What the exercise asks — Once you find the line with "Image resolution: width=683" in the listing below, please repeat it and every later line exactly, through the last one, without pictures.

Given information —
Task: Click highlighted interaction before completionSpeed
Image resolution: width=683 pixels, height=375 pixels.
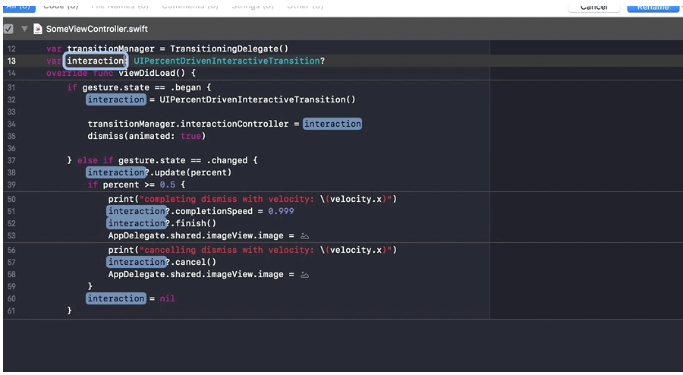Action: 136,211
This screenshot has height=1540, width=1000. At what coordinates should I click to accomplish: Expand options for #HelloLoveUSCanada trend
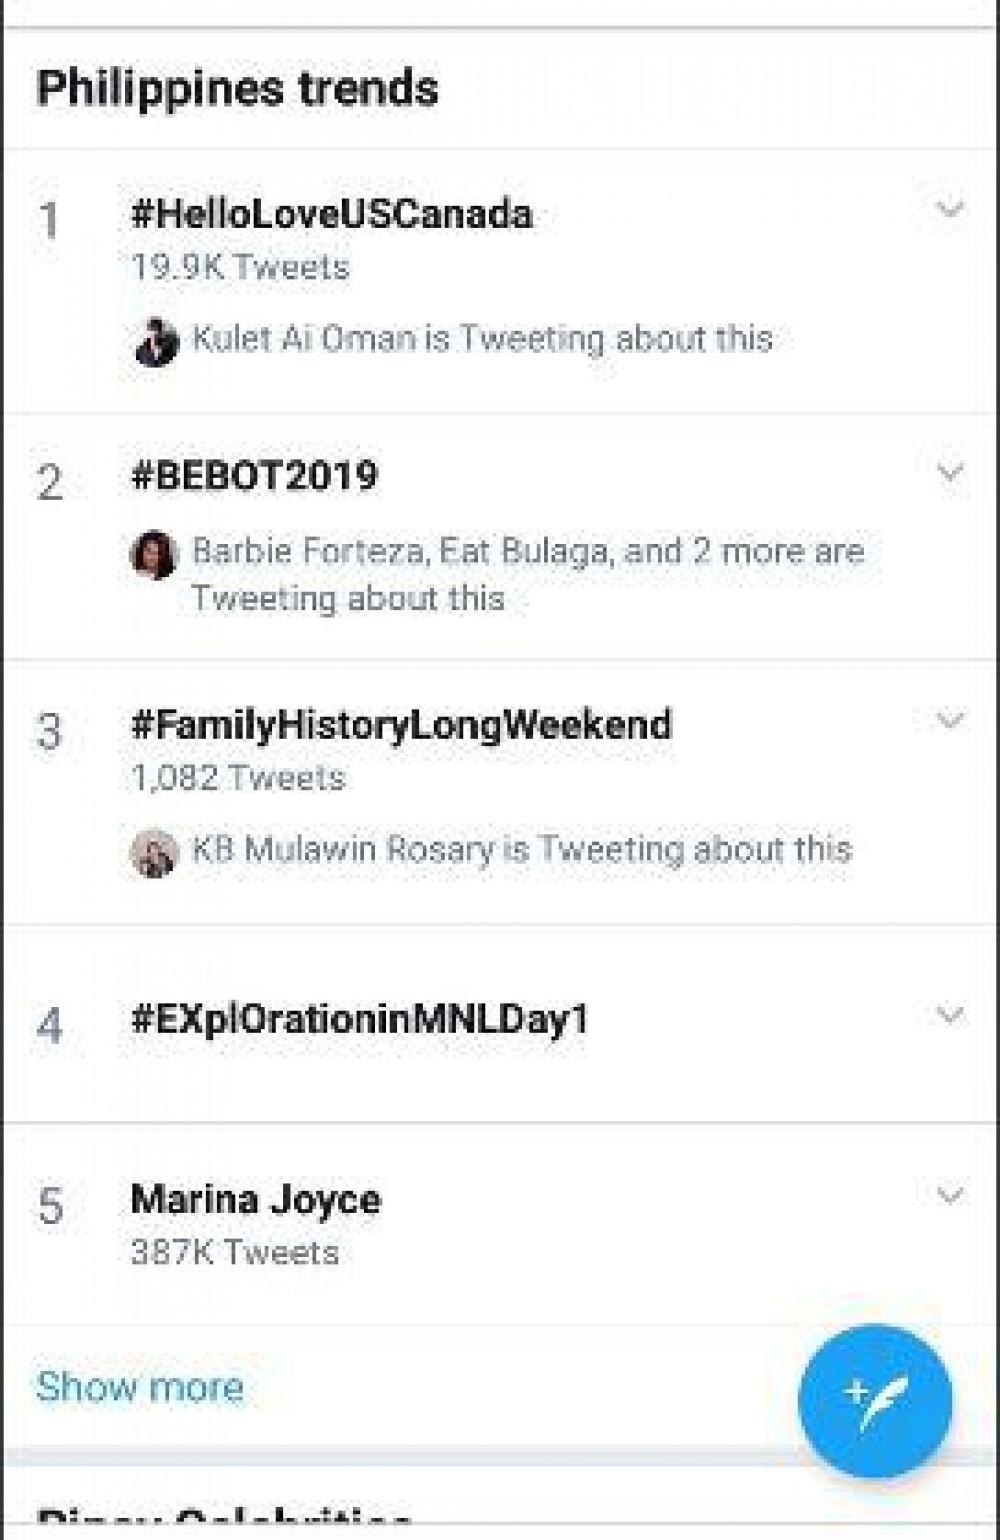949,209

Your solution —
Image resolution: width=683 pixels, height=375 pixels.
Action: 136,211
This screenshot has height=1540, width=1000. At what coordinates should I click to accomplish: Expand options for #HelloLoveUSCanada trend
949,209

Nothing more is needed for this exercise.